WHAT IS EXPECTED:
Copy, pictures aside: the lines below from the one that holds "Where should I" through the final line of the listing, both ends included, exactly as they are and nothing else.

DATA SHOWN:
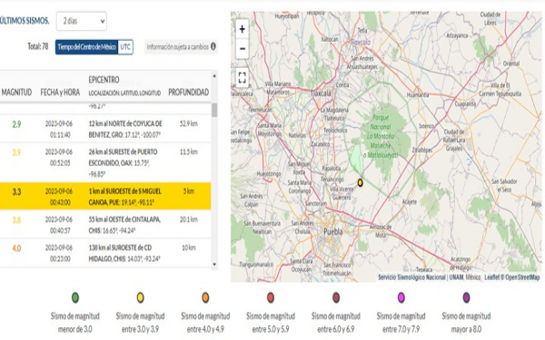This screenshot has height=340, width=545.
Task: Open the OpenStreetMap attribution link
Action: point(522,277)
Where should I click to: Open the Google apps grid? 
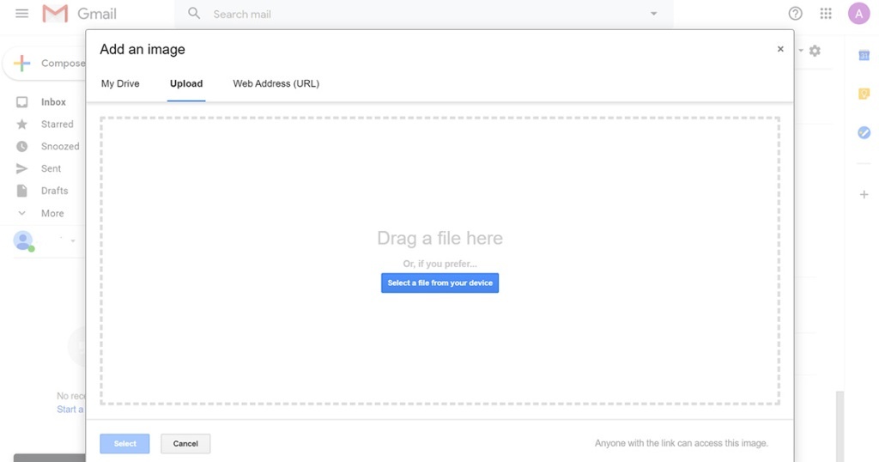pos(826,14)
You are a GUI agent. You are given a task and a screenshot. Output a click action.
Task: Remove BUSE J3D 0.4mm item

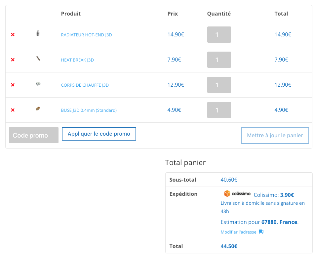pyautogui.click(x=13, y=110)
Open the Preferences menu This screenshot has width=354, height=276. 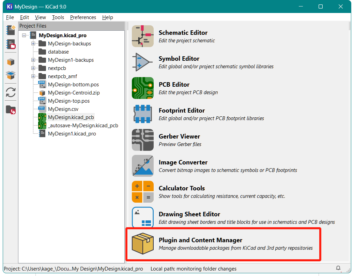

THE COMPLETED TASK:
Where should I click to: Open the Google apps grid? 
pos(826,14)
You are a GUI agent. You are given a task and a screenshot. Output a click action.
Task: Remove BUSE J3D 0.4mm item

pyautogui.click(x=13, y=110)
Open the Preferences menu This screenshot has width=354, height=276. 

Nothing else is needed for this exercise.